The Trump administration on Wednesday rescinded a list of federal properties that it had targeted for sale, but still plans to move forward with the disposition of potentially hundreds of properties in a move that could roil commercial markets across the country.
“We anticipate the list will be republished in the near future,” Stephanie Joseph, a spokesperson for the General Services Administration, said in a statement emailed to Facilities Dive.
A report Wednesday in the Washington Post, citing an unnamed GSA official, said the disposition plan is on hold indefinitely.
GSA’s Public Buildings Service is the federal government’s real estate arm.

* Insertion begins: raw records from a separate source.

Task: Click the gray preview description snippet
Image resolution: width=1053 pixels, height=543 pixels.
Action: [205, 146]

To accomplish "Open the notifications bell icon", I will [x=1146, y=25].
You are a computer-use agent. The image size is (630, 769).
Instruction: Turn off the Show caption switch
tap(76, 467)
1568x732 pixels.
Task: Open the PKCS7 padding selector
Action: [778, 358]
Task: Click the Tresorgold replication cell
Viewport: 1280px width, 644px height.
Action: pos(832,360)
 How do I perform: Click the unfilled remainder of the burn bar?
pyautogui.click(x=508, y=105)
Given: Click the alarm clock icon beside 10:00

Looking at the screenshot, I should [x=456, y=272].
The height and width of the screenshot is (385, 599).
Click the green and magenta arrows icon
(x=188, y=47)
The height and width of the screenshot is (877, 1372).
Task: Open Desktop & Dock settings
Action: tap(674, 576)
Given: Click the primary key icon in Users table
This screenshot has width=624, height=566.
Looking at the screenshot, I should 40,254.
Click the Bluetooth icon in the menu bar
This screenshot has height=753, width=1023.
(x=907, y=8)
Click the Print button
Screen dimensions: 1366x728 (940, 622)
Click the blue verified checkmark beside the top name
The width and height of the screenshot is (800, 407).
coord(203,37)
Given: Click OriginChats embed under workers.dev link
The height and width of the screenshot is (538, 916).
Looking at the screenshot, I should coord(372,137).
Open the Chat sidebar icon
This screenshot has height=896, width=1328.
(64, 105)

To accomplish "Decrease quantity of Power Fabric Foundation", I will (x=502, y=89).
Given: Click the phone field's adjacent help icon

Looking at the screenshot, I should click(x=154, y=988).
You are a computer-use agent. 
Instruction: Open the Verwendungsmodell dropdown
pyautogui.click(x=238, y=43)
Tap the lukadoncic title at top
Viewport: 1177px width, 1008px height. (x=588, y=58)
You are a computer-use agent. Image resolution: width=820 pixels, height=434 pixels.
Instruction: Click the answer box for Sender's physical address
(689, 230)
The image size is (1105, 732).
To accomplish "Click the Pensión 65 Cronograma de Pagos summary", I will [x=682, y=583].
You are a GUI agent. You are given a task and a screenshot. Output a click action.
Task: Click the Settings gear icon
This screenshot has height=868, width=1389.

It created a firestorm earlier this week when it published a list of more than 440 properties — including some of the federal government’s most high-profile buildings — that it said were obsolete or no longer being used to capacity and could be sold off.
Among the buildings targeted in the earliest version of the list are the J. Edgar Hoover Building that serves as the FBI headquarters and the Robert F. Kennedy Building, home of the Department of Justice, both in Washington, D.C. GSA’s own headquarters was on the list as well.
The lion’s share of the buildings are in the greater Washington area, but many of the buildings are spread throughout the country, including 26 in Michigan, 24 in Texas and 17 in Georgia.
Putting such a large number of buildings up for sale at a time when commercial real estate markets are still recovering from the COVID-19 pandemic’s impact on office vacancies could force property prices and leasing rates down in markets with many of these federal properties, market specialists say.
“This could lengthen the recovery timeline, cause a stall out in the rental rate recovery and cause vacancy rates to stay elevated longer than what we had hoped,” Stephen Buschbom, research director at property data firm Trepp, told The Wall Street Journal.
The move would also add to the confusion stemming from mass firings of government workers with probationary status and requests by the Office of Management and Budget to have all eligible employees return to full-time in-person work.
"GSA must explain what will happen to the agencies and employees housed in these buildings,” Johnny Olszewski and Kweisi Mfume, two members of Congress who represent hard-hit districts in Maryland, said in a joint statement. “No federal government building should be sold without a utilization assessment that is made public and a clear plan to house federal workers."
GSA said earlier this week the buildings were selected because they weren’t core to the federal government’s mission and were either underused or had such a big backlog of maintenance and repair work they were “functionally obsolete” The agency estimated the properties have a recapitalization cost of more than $8 billion, and disposing of them could save some $430 million annually in operations and maintenance costs
“Selling ensures that taxpayer dollars are no longer spent on vacant or underutilized federal spaces,” the agency said on its website. “Disposing of these assets helps eliminate costly maintenance and allows us to reinvest in high-quality work environments that support agency missions.” The statement is posted online on the page where the list had previously been hosted.
The agency said it pulled the list not because it’s rethinking its plans but to present the information later, in a way that differentiates properties based on how their disposition would work.
"Since publishing the initial list … we have received an overwhelming amount of interest," Joseph said in the emailed statement. "We [will] evaluate this initial input and determine how we can make it easier for stakeholders to understand the nuances of the assets listed.”
The disposition plan, when it’s released, will be sensitive to market impact, the agency said on its website.
“[We] will be engaging in market research and customer agency feedback regarding the potential disposition strategies for non-core assets, and will consider current use, occupancy, cost of agency relocation, and local market conditions when assessing disposition,” the agency says. “[The Public Buildings Service] welcomes creative solutions, including sale-lease backs, ground leases and other forms of public/private partnerships to drive the full optimization of our space while delivering our federal employees the high quality work environments they need to fulfill their missions.”
GSA is always looking at what to do with its properties and evaluating which ones should be disposed of and how, and bringing the list back online is part of that effort, the agency says
“To be clear, just because an asset is on the list doesn’t mean it’s immediately for sale,” Joseph told Bloomberg. “However, we will consider compelling offers and do what’s best for the needs of the federal government and taxpayer.”